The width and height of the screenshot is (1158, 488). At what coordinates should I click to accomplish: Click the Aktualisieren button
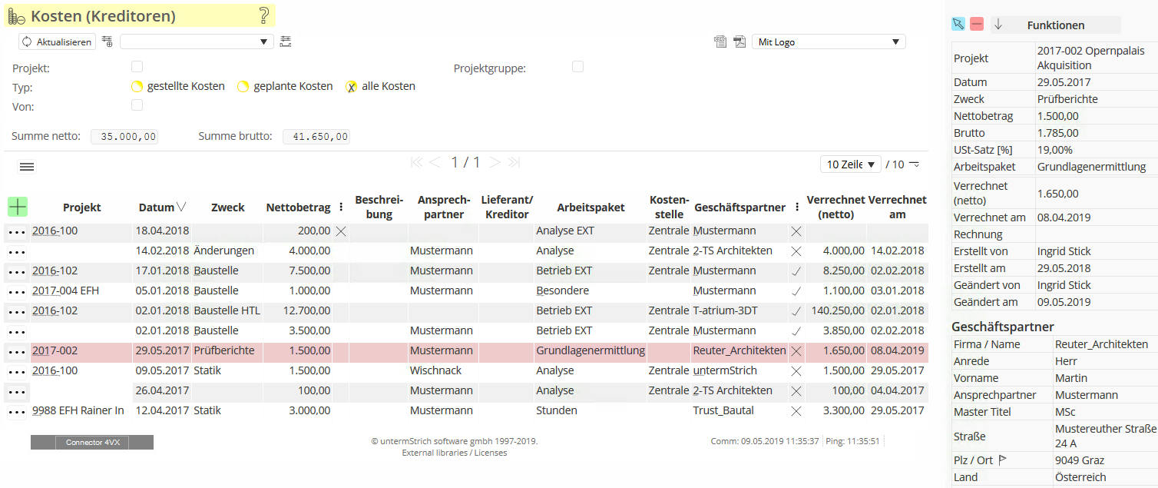click(x=57, y=42)
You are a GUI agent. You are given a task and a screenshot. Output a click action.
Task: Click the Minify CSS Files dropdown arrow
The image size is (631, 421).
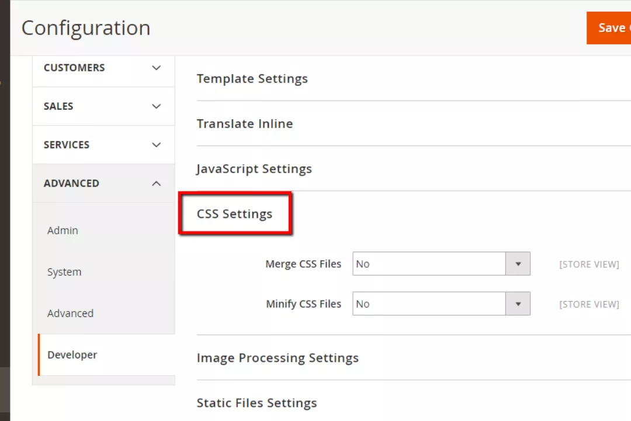pos(518,304)
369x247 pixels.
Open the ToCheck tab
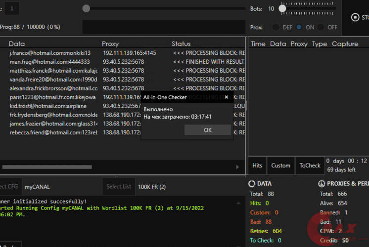[x=310, y=165]
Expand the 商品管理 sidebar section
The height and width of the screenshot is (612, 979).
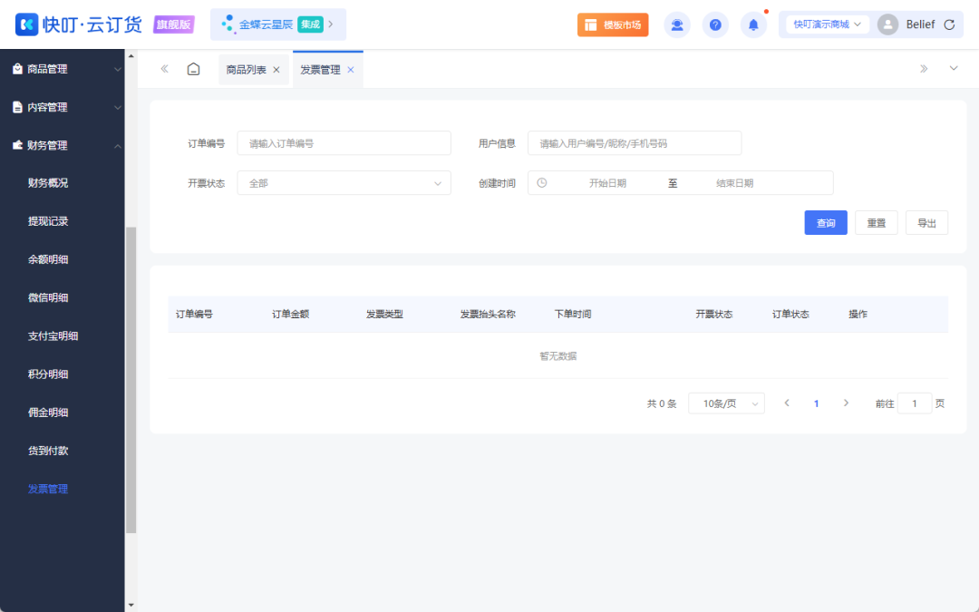[62, 68]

◆ ◆ ◆ ◆

» **Problem details**
Output only the lines that run from the line containing "369x247 pixels." to the last line of the data, exactly as they stand and without pictures.

» **Worked solution**
369x247 pixels.
Open the ToCheck tab
[x=310, y=165]
Expand the 商品管理 sidebar section
The height and width of the screenshot is (612, 979).
[62, 68]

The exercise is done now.